Born on February 10, 1843 in Madrid, Spain, the last child of Italian tenor Salvatore Patti and soprano Caterina Barilli, Adelina Juana Maria Patti was a famous 19th-century opera singer. She first sang in public as a child in 1851, and gave her last performance before an audience in 1914. Along with two other songbirds, Jenny Lind and Thérèse Tietjens, Patti remains one of the most famous sopranos in history because of the purity of her lyrical voice. The composer Giuseppe Verdi, writing in 1877, described her as being the finest singer who had ever lived.

She made her operatic debut at age 16 on November 24, 1859 in the title role of Donizetti's Lucia di Lammermoor at the Academy of Music in New York. When she was   18, she appeared at London’s Covent Garden Opera House in the role of Amina in Bellini's La sonnambula. She had such success at Covent Garden that she purchased  a house in Clapham and, using London as a base, went on to conquer the famous opera houses of Europe.

In 1862, during an American tour, she sang John Howard Payne's “Home, Sweet Home” at the White House for President Abraham Lincoln and his wife, Mary Lincoln. Moved to tears, the Lincolns requested an encore of the song in honor of their dead son Willie. Patti later performed it many times as a encore at the end of her concerts.

Patti had a tremendously successful career. She sang not only in England and the United States, but also in Europe, Russia, and South America, receiving critical acclaim wherever she went.

Patti was a true diva. She demanded to be paid $5000 a night in gold, before the performance. Her contracts stipulated that she receive top billing and that her name be  printed larger than anyone else in the cast.
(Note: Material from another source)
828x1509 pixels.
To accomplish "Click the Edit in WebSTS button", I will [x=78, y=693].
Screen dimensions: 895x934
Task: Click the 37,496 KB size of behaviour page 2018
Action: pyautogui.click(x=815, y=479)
She last sang in public in October 1914, taking part in a Red Cross concert at London's Royal Albert Hall that had been organized to aid victims of World War I. She lived long enough to see the war end, dying on September 27, 1919 of natural causes at Craig-y-Nos Castle, her private residence in Wales. In her will, she requested that she be buried in Père Lachaise Cemetery in Paris to be close to her father and favorite composer Rossini.

When she was a child, her parents moved the family to New York City where Patti grew up in the Wakefield section of the Bronx. Patti sang professionally from childhood, and developed into a coloratura soprano with perfectly equalized vocal registers and a surprisingly warm, satiny tone. Patti learned how to sing and gained understanding of voice technique from her brother-in-law Maurice Strakosch, who was a musician and impresario.